Further, the process of obtaining the key based on the key management page includes:
1. firstly reading a WL value, if the WL value is 0xFFFF, the erasing times of the current storage area exceed 5W times, obtaining the WL value from the position with the offset of 33 xPAGE _ SIZE x n, accumulating n from 1 until the WL value is not 0xFFFF, and recording the PAGE offset n;
2. acquiring a NUM value, and reading a MAP value with a corresponding length;
3. determining the number of keys which have been used according to the MAP value;
4. reading a new key;
5. and updating the MAP value, and marking the key of the corresponding position as used.

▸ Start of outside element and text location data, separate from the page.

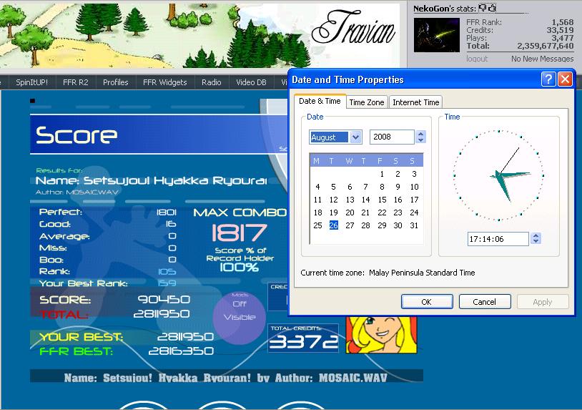The width and height of the screenshot is (582, 410).
Task: Open the Profiles menu item
Action: click(x=115, y=82)
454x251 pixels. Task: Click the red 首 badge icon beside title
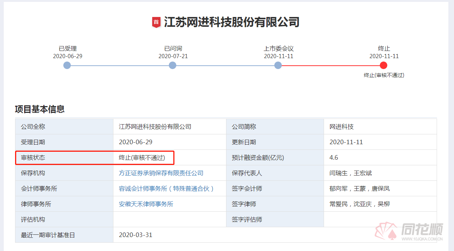[x=156, y=22]
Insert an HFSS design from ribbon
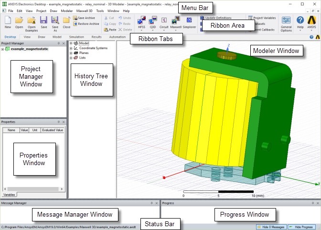The height and width of the screenshot is (230, 321). [141, 21]
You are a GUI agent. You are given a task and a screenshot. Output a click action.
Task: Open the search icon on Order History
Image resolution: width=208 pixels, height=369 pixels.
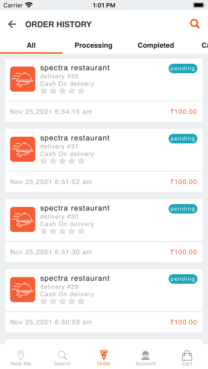[195, 24]
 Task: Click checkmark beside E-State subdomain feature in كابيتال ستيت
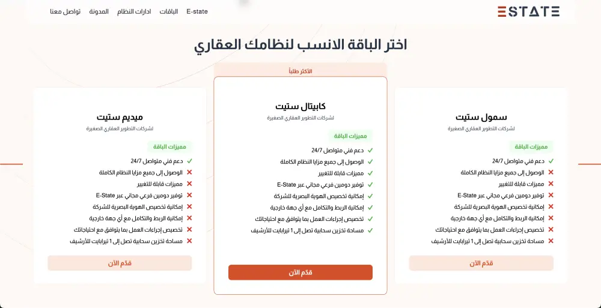point(370,184)
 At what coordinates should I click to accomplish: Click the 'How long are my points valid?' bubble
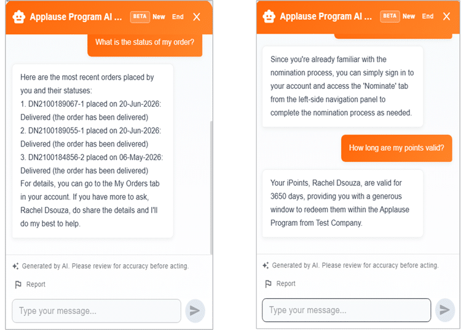[x=396, y=148]
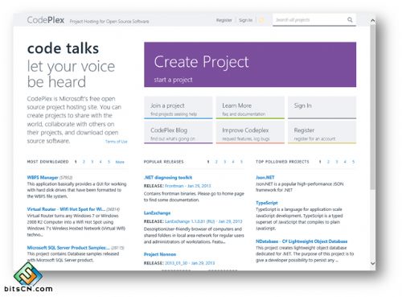
Task: Go to page 3 of Popular Releases
Action: tap(224, 162)

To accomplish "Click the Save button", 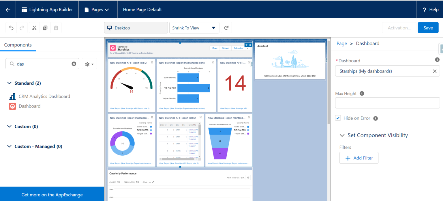I will coord(428,27).
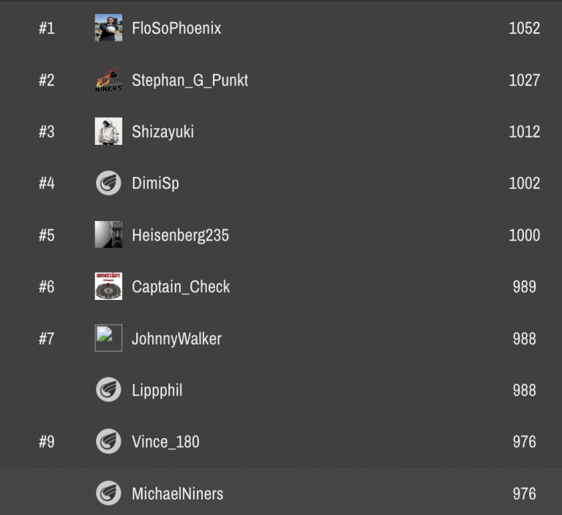
Task: Click MichaelNiners' default wing avatar icon
Action: click(108, 493)
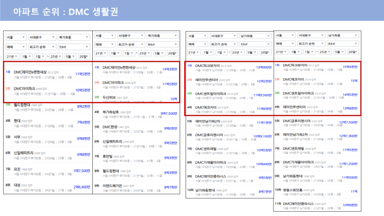Click the 2억6,400만 price
This screenshot has width=384, height=216.
coord(82,187)
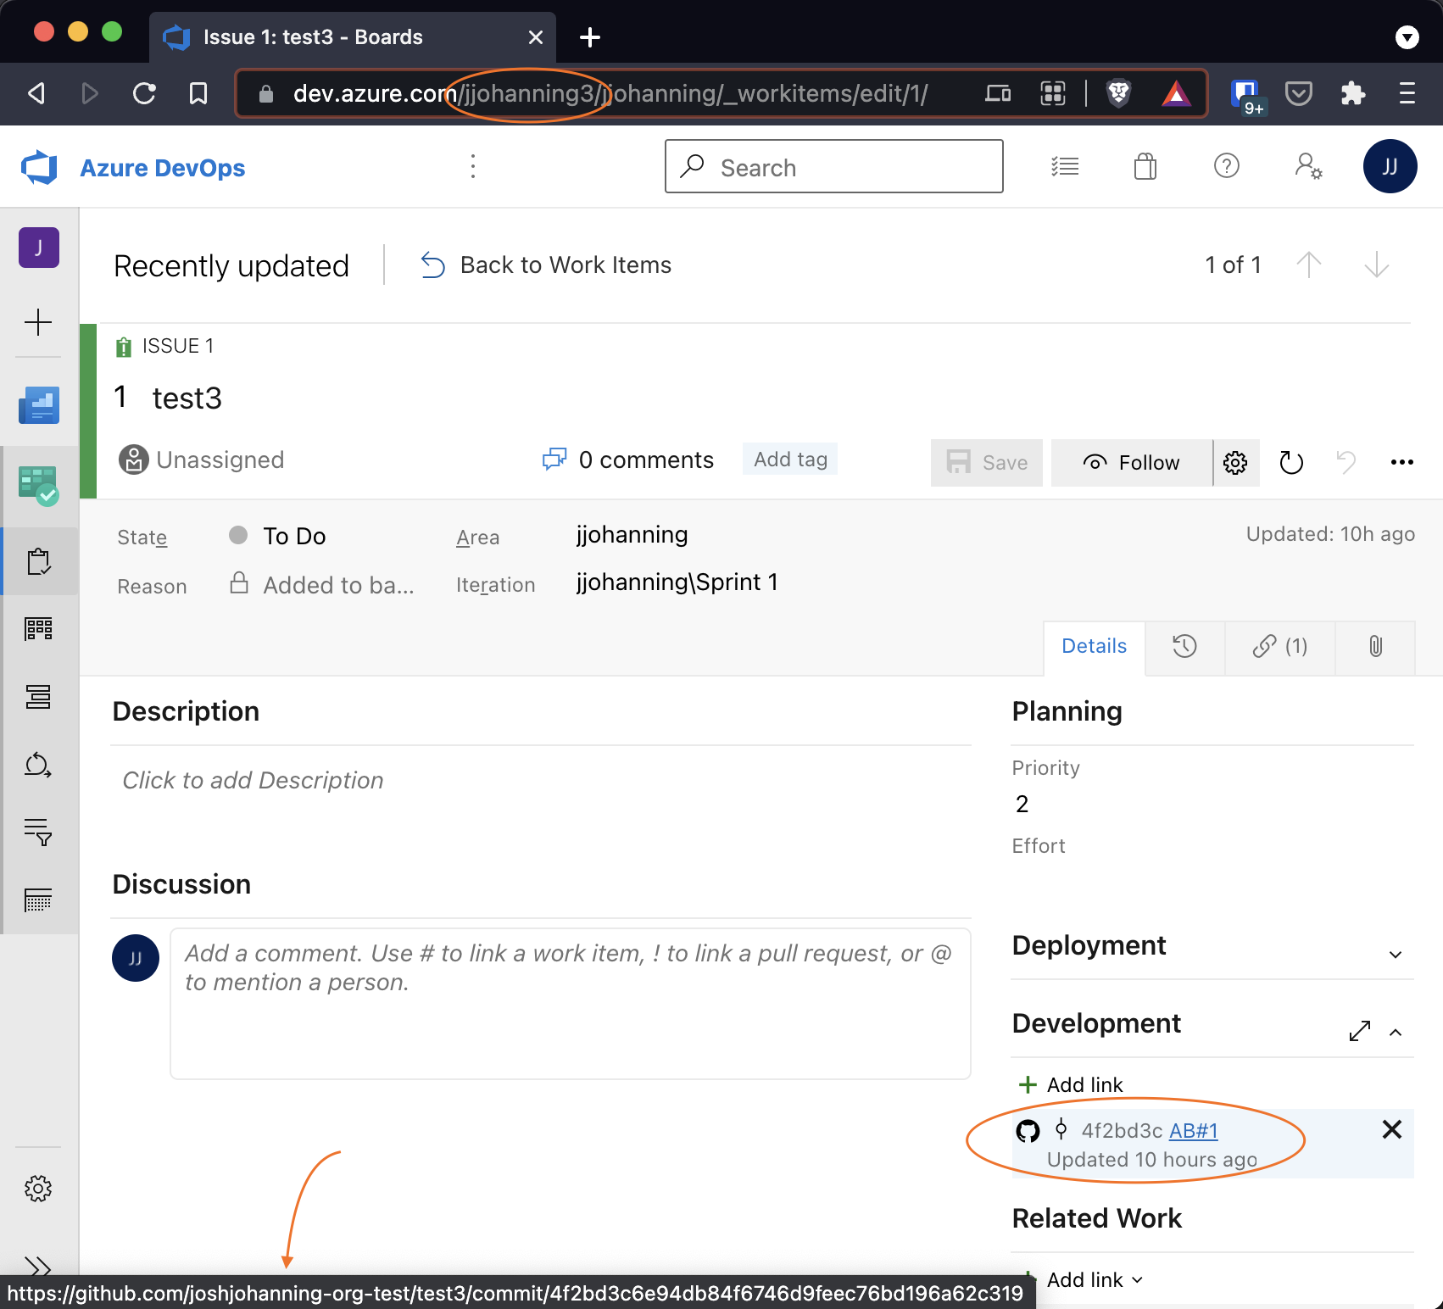Open the Help question mark icon
This screenshot has width=1443, height=1309.
1226,166

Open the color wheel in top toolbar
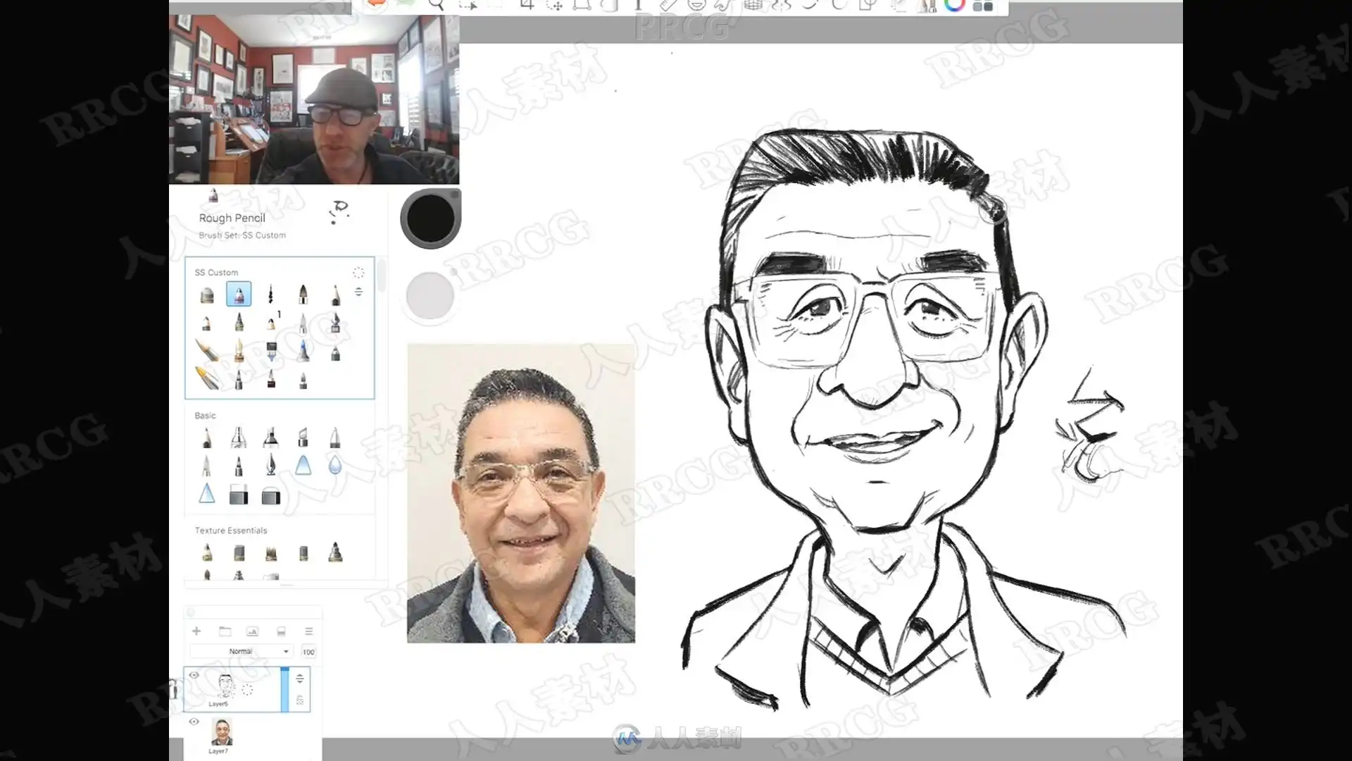point(955,6)
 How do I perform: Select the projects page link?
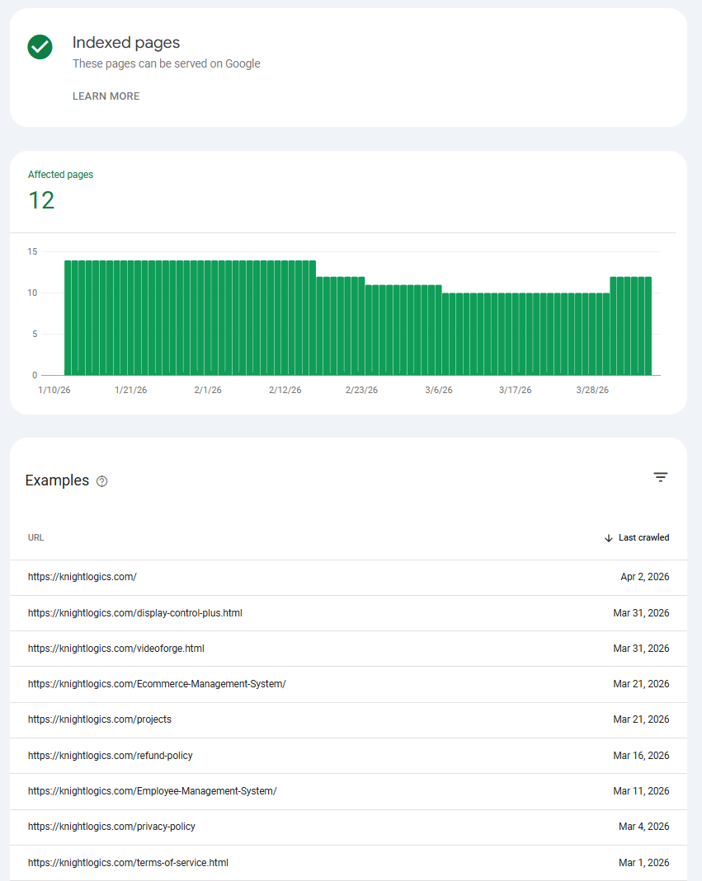coord(100,719)
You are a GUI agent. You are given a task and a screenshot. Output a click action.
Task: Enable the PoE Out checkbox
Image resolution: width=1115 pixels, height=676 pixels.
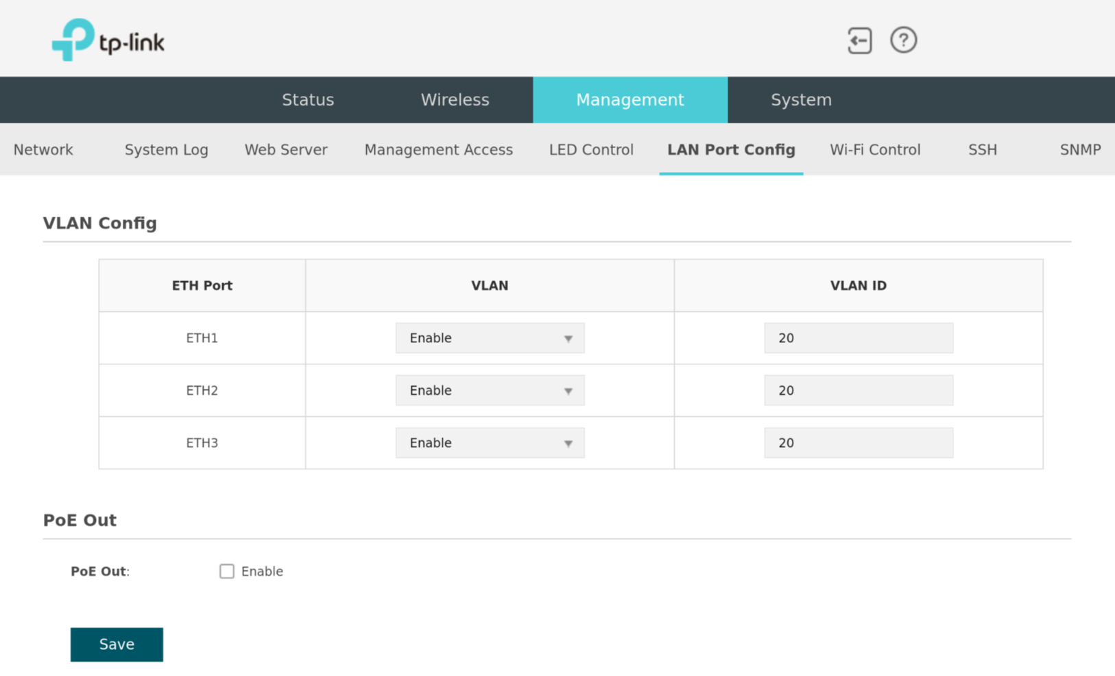coord(227,571)
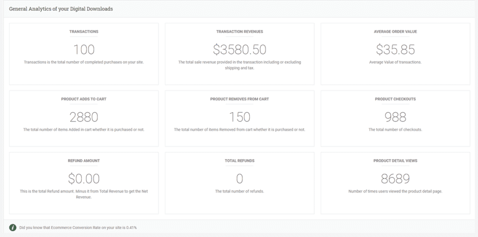Screen dimensions: 478x237
Task: Click the green info icon at bottom
Action: coord(13,227)
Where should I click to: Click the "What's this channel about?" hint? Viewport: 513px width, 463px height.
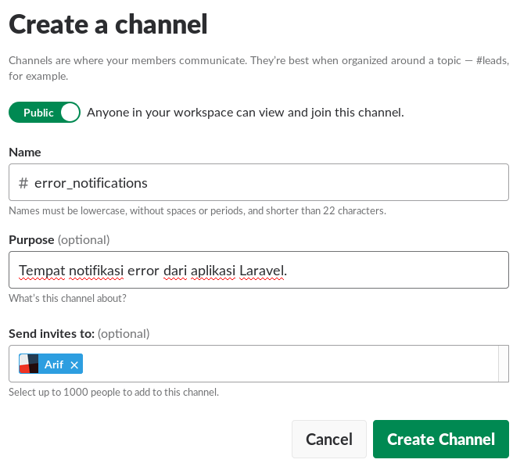point(67,298)
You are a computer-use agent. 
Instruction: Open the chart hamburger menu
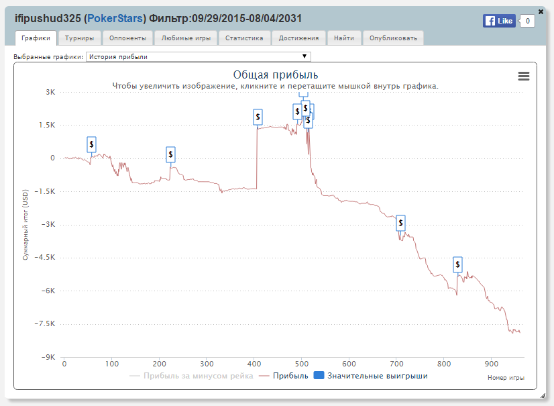pos(524,77)
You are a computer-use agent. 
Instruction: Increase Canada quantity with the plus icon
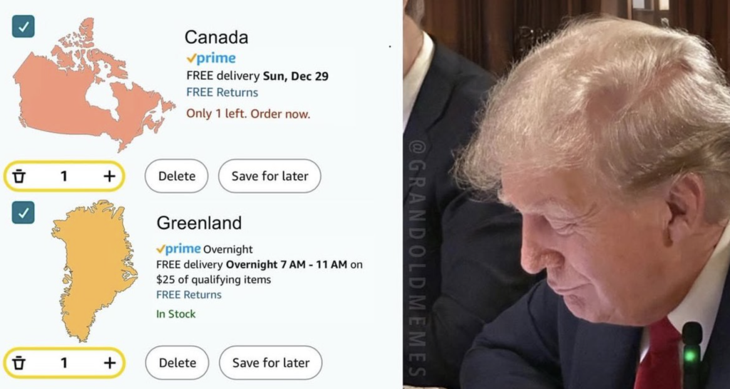tap(109, 176)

Further, the key management MAP1 and the key management MAP2 record whether the key has been used according to the bit, the bit being 1 indicates that the key has not been used, the bit being 0 indicates that the key has been used, when the MAP is updated after reading a key, the PAGE does not need to be erased and then rewritten, and only the corresponding bit is set to 0 from 1.
Further, the process of updating the key based on the key management page comprises:
1. acquiring a current WL value;
2. reading the S _ ID of the key management page and accessing the S _ ID to the specified area;
3. erasing the key management page;
4. updating a key management page, completely writing 1 in MAP, taking the S _ ID read in the step 2 as the S _ ID, and writing the actual number of keys with WL = WL +1 and NUM;
5. the key is written to the key storage page.
Further, the process of destroying the key based on the key management page comprises:
1. acquiring a current WL value;
2. erasing the key management page;
3. the key storage page is erased.
Furthermore, 2000 groups of keys are generated, each key is maximum in length of 64 bytes, 32 4K key storage pages are arranged, and a key management page is additionally arranged.
The invention has the beneficial effects that: the invention provides a FLASH secret key storage management method, which can effectively improve the utilization rate of a storage space and the access efficiency of a secret key by establishing a secret key storage MAP mode, and can reduce the erasing times of FLASH and improve the service life of FLASH. Aiming at the problem that the existing secret key is exposed to the risk of leakage, the method provides a secret key encryption storage method, which ensures that the secret key is stored in FLASH in a ciphertext mode, decrypts the secret key in a memory during actual use, and ensures the safety of the secret key in the processes of generation, storage and use.
Drawings
FIG. 1 is a schematic illustration of a key management page;
fig. 2 is a schematic diagram of key storage.
Detailed Description
The invention is further described with reference to the following figures and detailed description.
Example 1
The embodiment discloses a flash key storage management method, which comprises two parts, namely key encryption and decryption and key storage management, wherein the key encryption and decryption refer to the steps of carrying out encryption processing on a key in the generation process, storing the key in an encrypted state in the storage process and carrying out decryption processing in the use process, so that the security of the key in the generation, storage and use processes is guaranteed.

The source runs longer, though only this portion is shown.